U G A N D A
five days’ march ahead of the Catholic. I was told that
the Catholics had devastated all the country on their
line of march, but I am bound to say that I still found
enough food for my men. It was, however, to say the
least of it, curious that the Catholics went this way instead
of crossing their own provinces, and it hardly seemed the
best way to avoid friction between the two parties.
On the 27th we had a hard day’s march through the
usual swamps, the principal feature of which was the
passage of the river Moanja. It is overgrown with
papyrus, like all the streams in this part of the world,
but is unfortunately deep in the middle—about six feet.
A bridge had been built over it, but of course my donkey
demolished the whole thing as soon as he set hoof on i t ;
and, instead of wading up to the knee, the porters who
followed descended to the waist. The more people passed,
the lower the bridge sank under water, until presently one
of my men went up to the neck. It took an hour’s work
on the part of all my men to get the women and children
over. We then followed the right bank of the river.
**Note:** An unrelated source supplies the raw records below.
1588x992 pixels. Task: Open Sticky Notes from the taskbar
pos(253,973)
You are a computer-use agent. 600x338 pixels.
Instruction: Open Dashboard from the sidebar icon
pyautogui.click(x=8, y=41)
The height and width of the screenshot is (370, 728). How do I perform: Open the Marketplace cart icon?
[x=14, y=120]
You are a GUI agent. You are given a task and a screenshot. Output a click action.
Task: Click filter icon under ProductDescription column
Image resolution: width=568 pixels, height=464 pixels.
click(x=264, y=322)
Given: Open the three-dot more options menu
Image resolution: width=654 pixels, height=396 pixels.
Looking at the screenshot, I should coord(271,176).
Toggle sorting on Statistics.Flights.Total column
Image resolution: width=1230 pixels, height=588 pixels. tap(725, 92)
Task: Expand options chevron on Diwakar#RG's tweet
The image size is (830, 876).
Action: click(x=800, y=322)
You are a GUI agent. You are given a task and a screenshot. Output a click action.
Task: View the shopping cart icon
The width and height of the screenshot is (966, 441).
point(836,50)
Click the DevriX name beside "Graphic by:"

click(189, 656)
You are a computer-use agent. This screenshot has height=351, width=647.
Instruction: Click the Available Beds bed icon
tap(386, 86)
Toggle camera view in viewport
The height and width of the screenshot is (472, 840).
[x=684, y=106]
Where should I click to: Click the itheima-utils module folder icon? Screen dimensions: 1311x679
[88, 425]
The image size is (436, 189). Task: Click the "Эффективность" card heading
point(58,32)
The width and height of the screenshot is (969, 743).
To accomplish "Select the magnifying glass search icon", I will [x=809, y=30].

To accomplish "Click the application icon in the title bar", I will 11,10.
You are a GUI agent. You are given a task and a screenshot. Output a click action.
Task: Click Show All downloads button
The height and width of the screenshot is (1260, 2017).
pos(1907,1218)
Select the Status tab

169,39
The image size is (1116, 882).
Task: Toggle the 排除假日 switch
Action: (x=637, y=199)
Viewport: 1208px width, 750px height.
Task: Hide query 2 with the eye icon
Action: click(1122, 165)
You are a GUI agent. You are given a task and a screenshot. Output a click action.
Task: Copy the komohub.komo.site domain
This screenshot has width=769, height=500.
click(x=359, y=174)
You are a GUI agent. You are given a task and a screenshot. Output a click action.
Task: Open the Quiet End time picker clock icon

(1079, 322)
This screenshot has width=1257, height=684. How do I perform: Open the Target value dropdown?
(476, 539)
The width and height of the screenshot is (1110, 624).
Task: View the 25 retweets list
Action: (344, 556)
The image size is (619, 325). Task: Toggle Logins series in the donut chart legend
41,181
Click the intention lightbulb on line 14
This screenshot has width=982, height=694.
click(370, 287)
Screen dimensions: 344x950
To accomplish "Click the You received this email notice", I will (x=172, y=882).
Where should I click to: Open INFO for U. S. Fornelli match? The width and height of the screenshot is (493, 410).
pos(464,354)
It here flows towards the north between a succession of
little hills, among which were marshy valleys covered
with superb tropical forests. As my last pair of boots had
lost their soles the day before, the passing of any difficult
place was no joke. Moreover, as I was trying to cross a
particularly muddy swamp on my donkey, that sagacious
beast plunged up to the belly, and then fell on his side and
shot me into the middle of the mud.
The next day was like the preceding—the same kind of
rivers, the same country, and very similar conduct on the
part of the donkey ; otherwise it was only enlivened by
an attempt, of the women and of some'of the porters to
steal a heap of monkey nuts which were drying in the
sun outside a hut. They were duly chastised.